The U.S. unemployment rate fell by 0.2% to 3.7% in September as the number of unemployed fell 270,000 to 6.0 million, according to the Labor Department.
It was the lowest unemployment rate since 1969.
“We’ve been dancing around hitting this unemployment record for several months. It was inevitable,” Andrew Chamberlain, chief economist at Glassdoor, said. “You pass a $1.5 trillion tax cut when the economy is close to full employment and it works pretty well.”
Unemployment jumped to 10% during the financial crisis and has fallen steadily ever since.
The economy created 134,000 jobs in September, below the 180,000 expected by economists, though Hurricane Florence may have depressed job creation.
“We saw some evidence of hurricane impact in employment growth. Leisure and hospitality was down 17,000, which is a big shift from the trend of approximately 20,000 gains per month,” economists Joseph Song and Michelle Meyer of Bank of America Merrill Lynch wrote in a note to clients.
“Moreover, retail trade was down 20,000, which could be partly weather-related as consumers and businesses hunkered down for the storm,” they added.

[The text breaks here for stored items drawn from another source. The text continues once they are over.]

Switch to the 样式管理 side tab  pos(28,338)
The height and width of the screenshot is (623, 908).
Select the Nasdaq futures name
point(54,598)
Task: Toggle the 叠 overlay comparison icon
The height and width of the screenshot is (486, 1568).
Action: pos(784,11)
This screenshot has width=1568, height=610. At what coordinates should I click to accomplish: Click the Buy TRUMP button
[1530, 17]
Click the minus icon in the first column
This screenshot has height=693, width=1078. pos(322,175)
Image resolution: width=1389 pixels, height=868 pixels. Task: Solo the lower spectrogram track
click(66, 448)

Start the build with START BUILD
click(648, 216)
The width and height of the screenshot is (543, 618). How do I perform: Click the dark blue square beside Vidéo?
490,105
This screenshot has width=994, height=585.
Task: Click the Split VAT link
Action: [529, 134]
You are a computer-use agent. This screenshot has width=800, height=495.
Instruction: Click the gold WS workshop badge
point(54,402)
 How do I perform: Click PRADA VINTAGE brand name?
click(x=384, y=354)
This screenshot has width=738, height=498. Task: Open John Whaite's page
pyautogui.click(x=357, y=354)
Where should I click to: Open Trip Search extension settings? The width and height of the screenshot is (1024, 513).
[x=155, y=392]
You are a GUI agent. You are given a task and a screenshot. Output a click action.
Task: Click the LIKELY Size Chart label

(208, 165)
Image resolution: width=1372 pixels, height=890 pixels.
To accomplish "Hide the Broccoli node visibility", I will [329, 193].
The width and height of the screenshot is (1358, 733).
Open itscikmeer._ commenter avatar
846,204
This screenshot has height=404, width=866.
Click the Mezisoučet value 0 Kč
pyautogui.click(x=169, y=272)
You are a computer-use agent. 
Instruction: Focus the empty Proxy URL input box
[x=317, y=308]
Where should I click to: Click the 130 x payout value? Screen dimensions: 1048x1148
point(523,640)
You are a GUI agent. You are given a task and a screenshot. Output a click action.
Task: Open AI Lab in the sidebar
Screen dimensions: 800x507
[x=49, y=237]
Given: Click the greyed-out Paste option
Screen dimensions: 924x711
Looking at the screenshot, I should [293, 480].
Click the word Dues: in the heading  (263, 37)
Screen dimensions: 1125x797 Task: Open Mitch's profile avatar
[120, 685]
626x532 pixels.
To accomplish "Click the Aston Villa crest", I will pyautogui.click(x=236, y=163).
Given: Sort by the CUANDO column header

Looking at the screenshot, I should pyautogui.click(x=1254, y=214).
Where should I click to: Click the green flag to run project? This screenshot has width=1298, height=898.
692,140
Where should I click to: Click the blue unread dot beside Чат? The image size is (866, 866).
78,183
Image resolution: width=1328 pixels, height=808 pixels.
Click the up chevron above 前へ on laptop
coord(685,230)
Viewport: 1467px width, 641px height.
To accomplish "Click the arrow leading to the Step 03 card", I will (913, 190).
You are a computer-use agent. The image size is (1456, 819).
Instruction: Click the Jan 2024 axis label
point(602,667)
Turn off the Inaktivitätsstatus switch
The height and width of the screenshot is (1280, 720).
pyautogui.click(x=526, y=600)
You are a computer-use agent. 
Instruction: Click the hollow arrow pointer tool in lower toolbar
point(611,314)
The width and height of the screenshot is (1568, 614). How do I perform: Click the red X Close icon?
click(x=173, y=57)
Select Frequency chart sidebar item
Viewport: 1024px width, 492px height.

The biggest job gains in September came in professional and business services, health care, and transportation and warehousing.
Despite the tightening labor market, the annual pay for the average worker increased only 2.8% in the past year.
“Workers simply aren’t getting ahead,” Ryan Nunn and Jay Shambaugh of the Brookings Institution said in a report out this week. “Real wage growth has been consistently hovering around zero.”
Federal Reserve Chair Jerome Powell said wage growth would be “quite welcome” and the Fed was not yet concerned it could lead to inflation. Powell this week said the U.S. economy was in an “extraordinary” period.
The number of workers employed part-time who want a full-time job actually rose in September.
The number of “discouraged” workers — those who are not currently looking for a job because they believe no jobs are available for them — stayed flat at 383,000.